## What is needed
All records below must be retyped exactly.

## Exercise data
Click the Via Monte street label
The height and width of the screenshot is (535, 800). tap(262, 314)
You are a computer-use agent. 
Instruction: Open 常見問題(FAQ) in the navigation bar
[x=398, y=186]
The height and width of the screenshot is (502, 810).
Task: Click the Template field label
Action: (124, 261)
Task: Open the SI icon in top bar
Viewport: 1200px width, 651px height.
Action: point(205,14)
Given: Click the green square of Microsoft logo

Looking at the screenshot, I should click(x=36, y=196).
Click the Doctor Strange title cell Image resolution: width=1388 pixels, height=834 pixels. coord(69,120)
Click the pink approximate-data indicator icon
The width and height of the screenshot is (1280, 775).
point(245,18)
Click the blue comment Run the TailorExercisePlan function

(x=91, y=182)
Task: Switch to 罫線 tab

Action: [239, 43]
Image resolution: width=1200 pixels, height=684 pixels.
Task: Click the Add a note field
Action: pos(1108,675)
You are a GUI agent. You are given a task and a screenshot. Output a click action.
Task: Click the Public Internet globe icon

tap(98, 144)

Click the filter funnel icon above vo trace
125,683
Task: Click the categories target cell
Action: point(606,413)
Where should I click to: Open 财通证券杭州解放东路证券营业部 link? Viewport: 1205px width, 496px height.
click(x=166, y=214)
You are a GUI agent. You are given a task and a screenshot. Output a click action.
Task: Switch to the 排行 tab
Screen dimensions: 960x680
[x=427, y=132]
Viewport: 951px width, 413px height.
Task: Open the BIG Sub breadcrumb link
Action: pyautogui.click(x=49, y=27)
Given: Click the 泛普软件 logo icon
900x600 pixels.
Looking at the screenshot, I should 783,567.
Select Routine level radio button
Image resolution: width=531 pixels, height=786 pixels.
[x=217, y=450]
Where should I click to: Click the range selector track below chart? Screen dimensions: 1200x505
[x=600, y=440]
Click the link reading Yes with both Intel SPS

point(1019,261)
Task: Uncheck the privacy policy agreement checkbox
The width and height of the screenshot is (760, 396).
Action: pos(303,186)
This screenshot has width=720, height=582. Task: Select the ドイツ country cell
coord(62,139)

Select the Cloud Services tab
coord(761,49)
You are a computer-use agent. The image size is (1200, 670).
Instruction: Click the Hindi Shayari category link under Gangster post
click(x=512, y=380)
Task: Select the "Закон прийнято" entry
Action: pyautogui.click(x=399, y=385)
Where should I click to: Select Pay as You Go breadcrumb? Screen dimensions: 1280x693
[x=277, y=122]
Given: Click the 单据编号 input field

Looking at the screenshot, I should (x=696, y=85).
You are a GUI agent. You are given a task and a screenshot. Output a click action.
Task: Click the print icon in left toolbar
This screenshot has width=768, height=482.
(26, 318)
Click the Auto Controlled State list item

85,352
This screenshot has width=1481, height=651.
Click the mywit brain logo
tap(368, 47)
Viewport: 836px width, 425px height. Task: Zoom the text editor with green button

## Answer box
Click the Via Monte street label
The height and width of the screenshot is (535, 800). tap(262, 314)
You are a computer-use agent. 
Instruction: Open 常見問題(FAQ) in the navigation bar
[x=398, y=186]
The height and width of the screenshot is (502, 810).
Task: Click the Template field label
Action: (124, 261)
Task: Open the SI icon in top bar
Viewport: 1200px width, 651px height.
Action: point(205,14)
Given: Click the green square of Microsoft logo

Looking at the screenshot, I should click(x=36, y=196).
Click the Doctor Strange title cell Image resolution: width=1388 pixels, height=834 pixels. coord(69,120)
Click the pink approximate-data indicator icon
The width and height of the screenshot is (1280, 775).
point(245,18)
Click the blue comment Run the TailorExercisePlan function

(x=91, y=182)
Task: Switch to 罫線 tab

Action: [239, 43]
Image resolution: width=1200 pixels, height=684 pixels.
Task: Click the Add a note field
Action: pos(1108,675)
You are a GUI agent. You are given a task and a screenshot. Output a click action.
Task: Click the Public Internet globe icon

tap(98, 144)

Click the filter funnel icon above vo trace
125,683
Task: Click the categories target cell
Action: point(606,413)
Where should I click to: Open 财通证券杭州解放东路证券营业部 link? Viewport: 1205px width, 496px height.
click(x=166, y=214)
You are a GUI agent. You are given a task and a screenshot. Output a click action.
Task: Switch to the 排行 tab
Screen dimensions: 960x680
[x=427, y=132]
Viewport: 951px width, 413px height.
Task: Open the BIG Sub breadcrumb link
Action: pyautogui.click(x=49, y=27)
Given: Click the 泛普软件 logo icon
900x600 pixels.
Looking at the screenshot, I should 783,567.
Select Routine level radio button
Image resolution: width=531 pixels, height=786 pixels.
[x=217, y=450]
Where should I click to: Click the range selector track below chart? Screen dimensions: 1200x505
[x=600, y=440]
Click the link reading Yes with both Intel SPS

point(1019,261)
Task: Uncheck the privacy policy agreement checkbox
The width and height of the screenshot is (760, 396).
Action: pos(303,186)
This screenshot has width=720, height=582. Task: Select the ドイツ country cell
coord(62,139)

Select the Cloud Services tab
coord(761,49)
You are a computer-use agent. The image size is (1200, 670).
Instruction: Click the Hindi Shayari category link under Gangster post
click(x=512, y=380)
Task: Select the "Закон прийнято" entry
Action: pyautogui.click(x=399, y=385)
Where should I click to: Select Pay as You Go breadcrumb? Screen dimensions: 1280x693
[x=277, y=122]
Given: Click the 单据编号 input field

Looking at the screenshot, I should (x=696, y=85).
You are a GUI agent. You are given a task and a screenshot. Output a click action.
Task: Click the print icon in left toolbar
This screenshot has width=768, height=482.
(26, 318)
Click the Auto Controlled State list item

85,352
This screenshot has width=1481, height=651.
Click the mywit brain logo
tap(368, 47)
Viewport: 836px width, 425px height. Task: Zoom the text editor with green button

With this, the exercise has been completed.